Updated from July 21

Tuesday investors were bidding up

Texas Instruments

(TXN) - Get Report

shares, grateful the semiconductor company had sidestepped the morass that has bogged down many of the wireless-dependent companies. In recent trading, TI's shares were up the stock $1.31 or 7.3% to $19.19.

After rattling investors with a profit warning in June, Texas Instrument Monday offered a little relief, turning in second-quarter sales in line with expectations with a penny upside on earnings. Guidance was on par with Wall Street's consensus numbers -- a plus for investors who'd girded for bad news.

Lehman analyst Dan Niles awarded TI by upgrading it two levels, from underweight to overweight -- the first action he's taken since going negative on the shares back in June of 2000. Though he slightly lowered earnings per share estimates for calendar year 2003 and 2004, Niles said he thinks this will be the last EPS cut of this year for TI. "We believe the next EPS revision will be up with gross margins higher at the peak in this upcycle than the last," he wrote in a research note. "Given that wireless inventories are being worked down in Asia-Pacific" -- removing a hurdle that has lately weighed on TI's business -- "we believe that TI has the operating leverage to improve long-term EPS growth."

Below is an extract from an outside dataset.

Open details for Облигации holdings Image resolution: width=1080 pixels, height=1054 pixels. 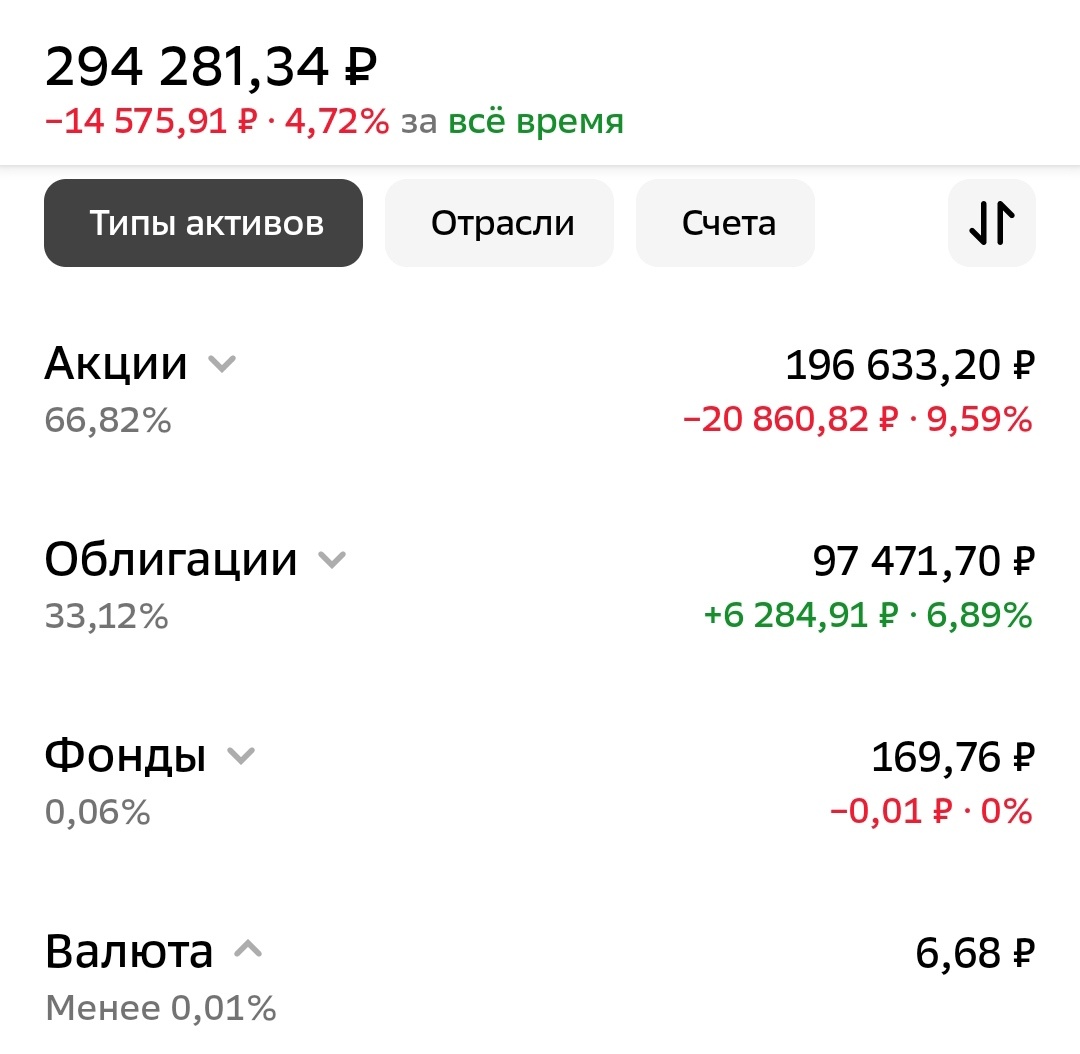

Besides improvement on the inventory front, Niles explained his upgrade by pointing to improving demand in Asia, post SARS; new revenue potential as TI enters the standard chipset CDMA market in the second half of the year; and progress in manufacturing efficiency.

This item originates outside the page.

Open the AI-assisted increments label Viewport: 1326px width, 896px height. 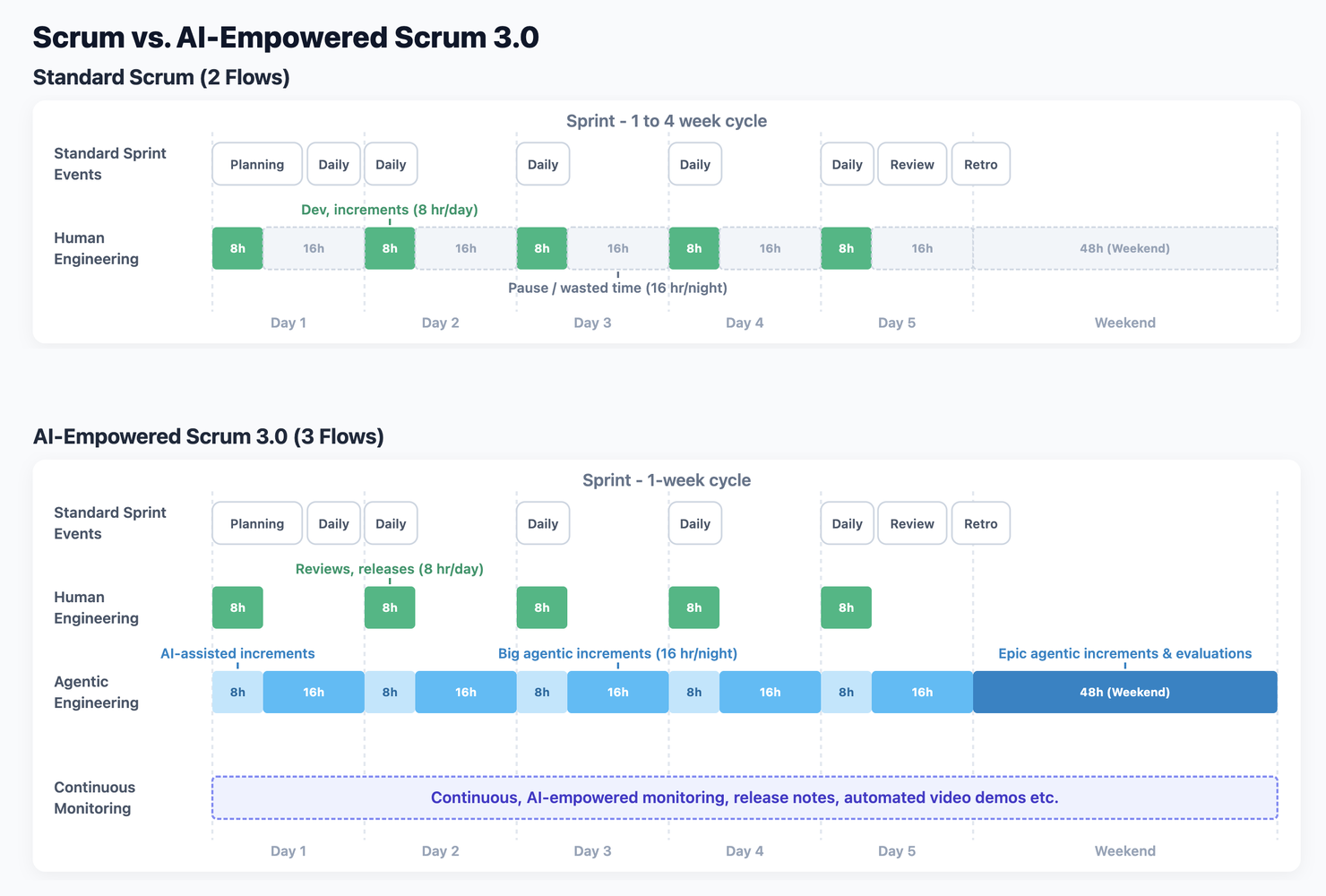(x=237, y=653)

Niles added that the TI upgrade fits into his strategy of gradually upgrading individual semiconductor names since he raised his rating on the entire sector last summer. Lehman has done banking for TI.

TI's second quarter "could have been a lot worse," summed up Legg Mason's Cody Acree, pointing out that the wireless sales decline of 5% from the prior quarter was better than the 10% TI predicted in its June warning. "There was a real risk that given Motorola's caution, Nokia's caution that TI was going to significantly disappoint."

Instead, he says, "They gave a range that allowed for numbers below but also in line with Street estimates. It wasn't a blow-away number but after a preannouncement you wouldn't expect that. I think it probably eliminated some of the fear that this would be a disaster."

Acree has a buy on the stock; his firm has no banking relations with TI.

But there was also dissent to those upbeat views. At Sanford Bernstein, Adam Parker complained, "There is no compelling valuation argument for TXN at these levels, and downward revisions for the back half of 2003 and 2004 will come from this earnings report." Moreover, he said he doubts whether TI can grow its topline faster than the industry over the next few years.

Parker has a market perform rating on the stock with a $17 price target.

TI posted sales of $2.3 billion for the period ended in June, up 8% from a year ago.

Quarterly profits totaled $121 million, up 27% from a year ago. EPS of 7 cents was a penny above expectations.

"We would think the extreme market weakness in mid-Q2 in Asia from SARS is certainly abating. We would be cautiously optimistic that the worst may be behind us in Asia, at least for the near term," said chief financial officer Bill Aylesworth. "At the same time," he added, "it's still the case that customers in Asia have excess inventories of handsets so there clearly are cross currents to how that will play out in the third quarter."

In the second quarter, TI said its semiconductor sales were up 9% from last year's levels. Chips gained 3% sequentially, a little ahead of TI's revised guidance. Initially the company was hoping chips would grow 4% from the prior quarter.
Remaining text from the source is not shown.